Tornando allo spettro della deflazione, scrive Alessandro Fugnoli che per combattere la scarsa crescita le banche centrali convengono sul fatto che i tassi d’interesse reali dovrebbero essere negativi. Ma poiché i tassi negativi sono tecnicamente molto difficili da applicare (solo persone dotate di grande altruismo sottoscriverebbero bond in cui sono loro a pagare la cedola al debitore) l’unica strada è cercare di fare salire l’inflazione, come sta provando Abe in Giappone.
Ma bisognerebbe fare come la Repubblica di Weimar o lo Zimbabwe, dove lo stato ha stampato soldi per spenderli subito. Questa è la via fiscale all’inflazione. La via monetaria è più difficile, perché si rischia di dare liquidità alle banche la mattina per vedersela ritornare in banca centrale la sera. Per far sì che questa liquidità venga prestata in giro in Europa si sta pensando a tassi negativi per i depositi in banca centrale. Ma anche questo non basta.
Ecco allora che si pensa di impegnarsi a tenere i tassi a zero per un periodo lunghissimo, facendo capire che questo impegno non sarà subordinato all’inflazione o al tasso di disoccupazione. In pratica le banche centrali si taglieranno i ponti dietro le spalle, incolleranno l’acceleratore al pavimento dell’automobile e si legheranno le mani e i piedi. È la vecchia idea di Paul Krugman: una banca centrale che si comporta da folle per apparire folle.
Creare sconcerto e indurre tutti a spendere e a indebitarsi finché c’è tempo.
Il Quantitative easing, in questo contesto, non preoccupa più. Verrà gradualmente ritirato per essere eventualmente reintrodotto nel caso l’economia torni a rallentare.
Prima o poi il mercato si convincerà del fatto che l’orientamento delle banche centrali è in realtà sempre più espansivo e si rassegnerà alla perdita del suo giocattolo.
Il tapering, se ben gestito, servirà a frenare l’ardore dei mercati e a coprire l’adozione di fatto dell’arma-di-fine-di-mondo, il targeting del Pil nominale su scala globale. Per questo, in fine d’anno e nel 2014, la fasi di paura legate al tapering saranno solo ottime occasioni d’acquisto in borsa.

 

2) L’AUSTERITY E L’INVADENZA TEDESCA 

La navicella dell’Europa oramai lo ha riconosciuto e anzi, l’economia del popolo degl’Italioti, quegli argutissimi europei del sud che periodicamente credono alle favole degli ammortizzatori sociali, del “tesoretto”, della “ripresina” e della “luce in fondo al tunnel”, oggi è proprio in caduta libera, come mai prima nella nostra storia: di cadute del reddito disponibile come quella in corso non se ne vedevano in Italia da un secolo e oltre. 

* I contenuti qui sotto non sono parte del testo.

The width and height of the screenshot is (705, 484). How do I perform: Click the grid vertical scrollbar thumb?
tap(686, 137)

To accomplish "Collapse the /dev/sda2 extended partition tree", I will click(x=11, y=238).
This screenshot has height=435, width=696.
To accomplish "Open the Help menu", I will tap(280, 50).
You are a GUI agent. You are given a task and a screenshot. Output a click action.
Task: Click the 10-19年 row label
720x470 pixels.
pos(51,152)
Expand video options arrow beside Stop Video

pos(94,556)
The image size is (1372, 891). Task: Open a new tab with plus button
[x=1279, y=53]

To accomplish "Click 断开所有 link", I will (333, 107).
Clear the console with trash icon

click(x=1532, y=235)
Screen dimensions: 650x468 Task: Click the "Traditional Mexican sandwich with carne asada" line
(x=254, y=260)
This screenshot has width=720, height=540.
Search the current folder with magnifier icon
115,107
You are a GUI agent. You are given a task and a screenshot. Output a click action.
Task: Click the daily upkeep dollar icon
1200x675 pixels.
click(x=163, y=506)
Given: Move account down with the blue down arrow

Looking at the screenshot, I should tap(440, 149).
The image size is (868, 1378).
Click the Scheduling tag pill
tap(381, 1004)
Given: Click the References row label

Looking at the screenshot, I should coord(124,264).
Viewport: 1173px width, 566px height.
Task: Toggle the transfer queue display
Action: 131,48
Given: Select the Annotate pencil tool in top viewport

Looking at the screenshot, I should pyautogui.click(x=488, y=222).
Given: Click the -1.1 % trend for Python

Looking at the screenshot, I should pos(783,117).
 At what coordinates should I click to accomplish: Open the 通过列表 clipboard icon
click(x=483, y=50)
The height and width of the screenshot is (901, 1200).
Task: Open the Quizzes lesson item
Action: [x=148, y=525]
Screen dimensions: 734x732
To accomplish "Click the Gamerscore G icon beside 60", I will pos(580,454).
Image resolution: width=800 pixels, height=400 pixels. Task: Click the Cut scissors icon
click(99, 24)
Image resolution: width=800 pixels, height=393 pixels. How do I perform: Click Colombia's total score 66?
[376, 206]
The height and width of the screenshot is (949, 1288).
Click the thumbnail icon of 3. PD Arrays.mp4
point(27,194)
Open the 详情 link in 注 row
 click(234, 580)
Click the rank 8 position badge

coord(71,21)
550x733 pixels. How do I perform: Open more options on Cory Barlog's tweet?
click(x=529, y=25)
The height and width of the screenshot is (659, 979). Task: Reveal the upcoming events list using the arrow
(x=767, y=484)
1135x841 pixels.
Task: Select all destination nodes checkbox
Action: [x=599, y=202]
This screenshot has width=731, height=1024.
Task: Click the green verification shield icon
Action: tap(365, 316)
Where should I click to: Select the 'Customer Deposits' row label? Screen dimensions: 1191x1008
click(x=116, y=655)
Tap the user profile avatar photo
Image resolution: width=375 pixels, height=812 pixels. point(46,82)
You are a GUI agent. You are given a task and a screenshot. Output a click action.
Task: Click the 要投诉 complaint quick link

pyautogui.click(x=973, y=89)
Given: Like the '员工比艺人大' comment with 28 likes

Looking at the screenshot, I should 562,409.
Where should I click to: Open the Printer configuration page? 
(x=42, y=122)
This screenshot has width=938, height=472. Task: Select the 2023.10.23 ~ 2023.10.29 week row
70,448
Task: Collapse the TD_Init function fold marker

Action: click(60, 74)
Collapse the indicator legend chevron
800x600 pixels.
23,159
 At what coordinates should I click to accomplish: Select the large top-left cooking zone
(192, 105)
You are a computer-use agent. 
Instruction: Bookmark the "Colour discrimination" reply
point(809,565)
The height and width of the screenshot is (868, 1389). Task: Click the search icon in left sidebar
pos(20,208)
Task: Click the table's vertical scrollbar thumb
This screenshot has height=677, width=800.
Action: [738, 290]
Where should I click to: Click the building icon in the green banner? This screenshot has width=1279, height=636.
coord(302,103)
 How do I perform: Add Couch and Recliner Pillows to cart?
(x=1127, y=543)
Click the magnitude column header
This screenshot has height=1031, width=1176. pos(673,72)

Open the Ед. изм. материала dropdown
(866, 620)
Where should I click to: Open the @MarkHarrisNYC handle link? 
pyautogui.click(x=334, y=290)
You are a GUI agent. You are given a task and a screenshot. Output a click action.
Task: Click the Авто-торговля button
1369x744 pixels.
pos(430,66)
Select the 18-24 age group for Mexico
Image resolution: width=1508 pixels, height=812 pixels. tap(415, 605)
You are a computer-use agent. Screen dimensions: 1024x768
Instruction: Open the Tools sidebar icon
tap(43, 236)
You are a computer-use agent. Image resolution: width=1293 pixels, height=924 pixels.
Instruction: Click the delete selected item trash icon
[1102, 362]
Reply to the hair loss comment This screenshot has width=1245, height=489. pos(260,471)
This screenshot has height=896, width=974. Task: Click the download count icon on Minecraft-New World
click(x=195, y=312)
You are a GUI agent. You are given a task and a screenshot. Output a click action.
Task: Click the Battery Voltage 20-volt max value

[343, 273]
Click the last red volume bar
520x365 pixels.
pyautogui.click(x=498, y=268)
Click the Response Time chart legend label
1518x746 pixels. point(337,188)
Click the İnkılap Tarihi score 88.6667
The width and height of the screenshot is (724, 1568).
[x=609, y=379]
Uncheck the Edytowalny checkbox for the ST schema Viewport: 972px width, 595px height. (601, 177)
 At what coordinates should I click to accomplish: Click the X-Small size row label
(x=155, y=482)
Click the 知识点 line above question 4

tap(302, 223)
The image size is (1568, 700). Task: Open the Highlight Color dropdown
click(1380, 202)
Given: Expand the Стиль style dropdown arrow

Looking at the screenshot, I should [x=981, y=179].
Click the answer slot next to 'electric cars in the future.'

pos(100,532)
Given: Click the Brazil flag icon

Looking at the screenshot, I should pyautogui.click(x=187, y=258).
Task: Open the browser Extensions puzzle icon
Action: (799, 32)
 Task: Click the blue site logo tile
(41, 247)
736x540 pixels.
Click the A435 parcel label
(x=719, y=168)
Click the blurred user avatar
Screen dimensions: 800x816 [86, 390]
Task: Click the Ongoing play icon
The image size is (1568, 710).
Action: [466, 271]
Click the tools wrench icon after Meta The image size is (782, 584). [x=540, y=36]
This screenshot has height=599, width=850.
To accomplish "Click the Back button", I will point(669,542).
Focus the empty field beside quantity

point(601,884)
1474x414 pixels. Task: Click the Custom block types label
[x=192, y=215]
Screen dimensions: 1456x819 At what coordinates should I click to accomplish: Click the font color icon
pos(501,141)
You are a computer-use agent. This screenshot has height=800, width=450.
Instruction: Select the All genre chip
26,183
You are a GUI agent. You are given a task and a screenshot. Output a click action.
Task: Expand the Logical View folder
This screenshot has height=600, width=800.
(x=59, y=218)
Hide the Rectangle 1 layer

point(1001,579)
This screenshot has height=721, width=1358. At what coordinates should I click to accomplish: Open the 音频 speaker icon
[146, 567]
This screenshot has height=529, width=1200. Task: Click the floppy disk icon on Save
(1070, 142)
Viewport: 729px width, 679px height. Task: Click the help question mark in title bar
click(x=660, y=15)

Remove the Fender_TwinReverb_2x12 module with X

Ma non basta: non avendo ancora voluto elaborare il lutto e accettare l’ovvio, vale a dire :
la necessità di un forte taglio agli sprechi pubblici,
– l’urgenza di stimolare imprese e capitali, semplificando le norme e riducendo le imposte,
– la diretta correlazione tra consumi, investimenti e (dis)occupazione,
– l’esigenza di generare aspettative positive per le nuove famiglie e i giovani,
i politici alla guida della nostra navicella non hanno mai davvero aperto il paracadute! Senza far nulla si prosegue tranquillamente nella caduta, e tutti speriamo che in fondo all’abisso nel quale precipitiamo ci sia una morbida nuvola che ci accolga per poi rilanciarci miracolosamente verso l’alto…

Berlino sta perseverando colpevolmente nell’affermare il principio del rigore, basandolo su un elemento di grande semplicità: non possiamo pagare noi Tedeschi per voi Italiani (c non vi siete nemmeno rimessi in carreggiata)! Se la volete Vi diamo una mano ma non gratis e non per sempre.
Da mesi è in cantiere una “Große Koalition” della Merkel con i Socialdemocratici, che è destinata a dare l’addio alla visione ideale europeista di Helmut Kohl. Persino dall’America e dalla Cina è giunto un richiamo ai danni che la miopia economica tedesca può recare a tutto il mondo. Ma è improbabile un’inversione di rotta: non si può negare che l’andamento dell’Eurozona dipende dalle decisioni di Berlino!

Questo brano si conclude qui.